BEGIN DOCUMENT TEXT

Tens of thousands of North Koreans are believed to live underground in China. Some stay permanently, while others slip back into the North after earning extra money. For many, though, the lure of a wealthy, Korean-speaking nation is strong, even if refugees’ expectations of the South are often shaped less by reality and more by the bootlegged southern soap operas that are wildly popular in the North.

Those who go find themselves living in one of the most brutally competitive countries in the world, where education is worshipped, toddlers are offered exam-prep classes and a drive for perfection has produced one of the world’s highest rates of plastic surgery.

“Life in South Korea is competitive,” Hong Yong-pyo, South Korea’s minister of unification, said in a recent speech to a group of defectors. “For you to succeed in this competition, you need to push yourself on your own.”

END DOCUMENT TEXT
BEGIN DATA SECTION

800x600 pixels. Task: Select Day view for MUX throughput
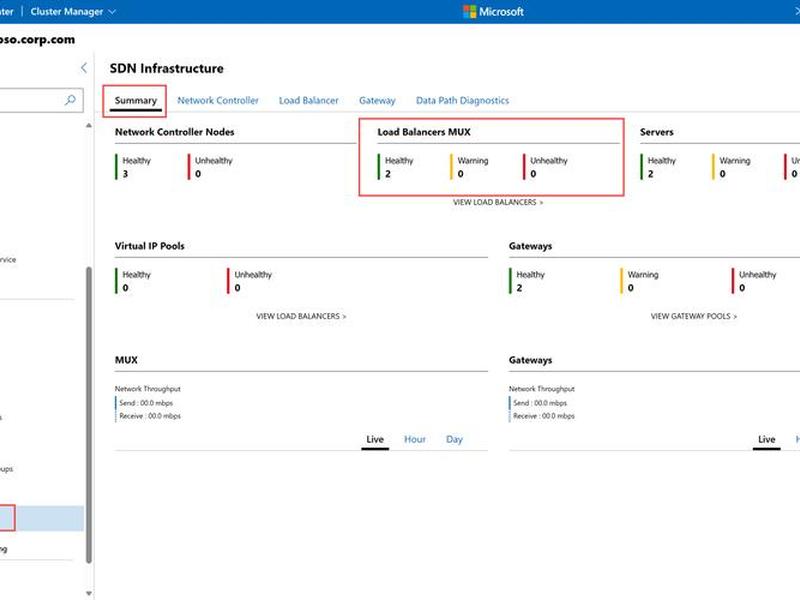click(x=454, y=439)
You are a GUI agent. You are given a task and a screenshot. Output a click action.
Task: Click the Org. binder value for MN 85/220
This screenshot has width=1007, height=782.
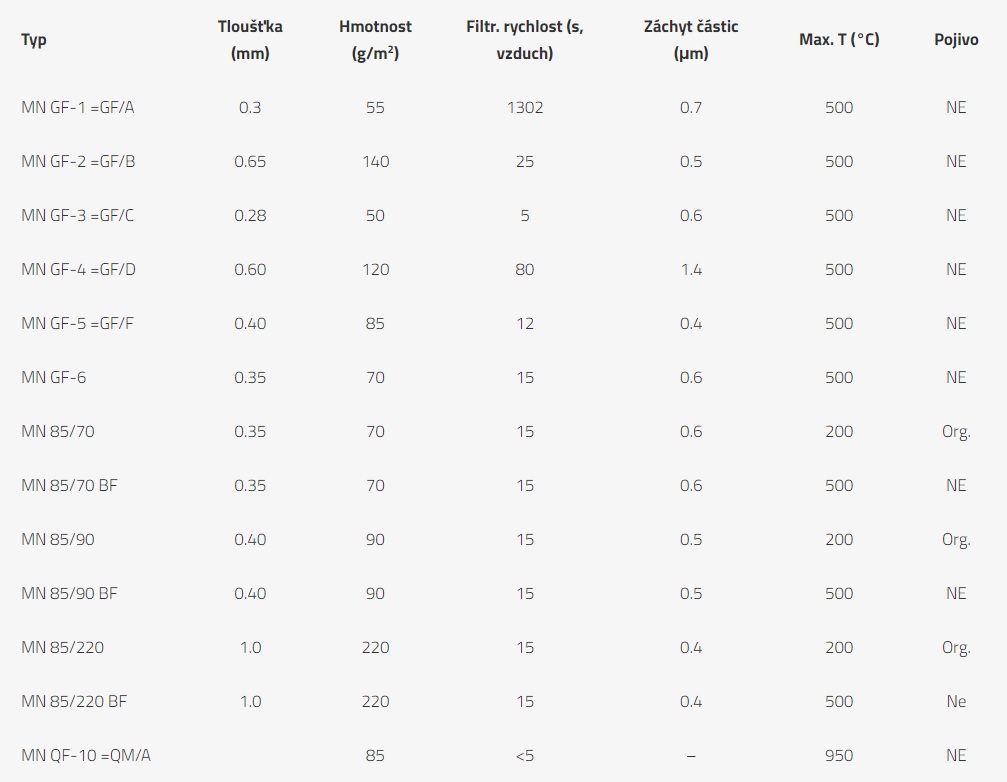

END DATA SECTION
BEGIN DATA SECTION

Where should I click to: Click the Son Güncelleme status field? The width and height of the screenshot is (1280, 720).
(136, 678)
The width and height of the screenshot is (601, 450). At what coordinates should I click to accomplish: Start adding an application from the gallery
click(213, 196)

END DATA SECTION
BEGIN DATA SECTION

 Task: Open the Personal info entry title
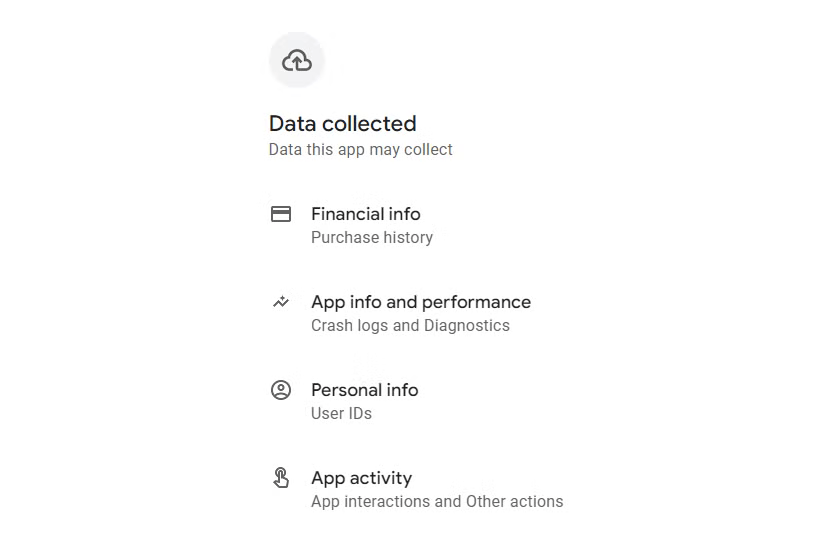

END DATA SECTION

REQUIRED ACTION 1.
From the passage on North Korean defectors, list each detail given to show how competitive South Korea is.
REQUIRED ACTION 2.
Resume the passage on North Korean defectors, starting after its final sentence.

ANSWER 1.
- Education is worshipped.
- Toddlers are offered exam-prep classes.
- A drive for perfection has produced one of the world's highest rates of plastic surgery.

ANSWER 2.
But that can be very difficult. Despite government programs that include an immersive three-month program, along with assistance in getting apartments and jobs, the exiles are immediately marked by their accents and their confusion over everything from checking accounts to job applications. Many are noticeably shorter than southerners because of malnutrition, a serious issue in a country that sees height as a measure of attractiveness and success. When it comes to finding work, they have none of the school or hometown connections that are often key here to getting hired, and many South Koreans dismiss them as lazy and difficult.

When they do get jobs, seemingly simple things - such as knowing they need to arrive at work on time - can leave them flummoxed, their pride badly battered.

“It has happened so many times: They show up for work for one or two days, then get into a fight with their colleagues and quit,” says Ahn Kyung-su, a Seoul-based researcher who has spent years working with exiles.

As a result, they remain far less educated than most South Koreans and have far higher rates of unemployment. Their most common profession is unskilled laborer.

Even success doesn’t make life easy.

Gae-yoon Lee, who was raised on a collective farm, left North Korea in 2010 with only a high school diploma. Six years later, she’s a published poet who often writes about her childhood and the famine, and is midway through a degree in Korean literature at one of Seoul’s top universities.

A quiet woman with a stylish purse and braces on her teeth, she finds herself intimidated by southerners’ intense focus on success.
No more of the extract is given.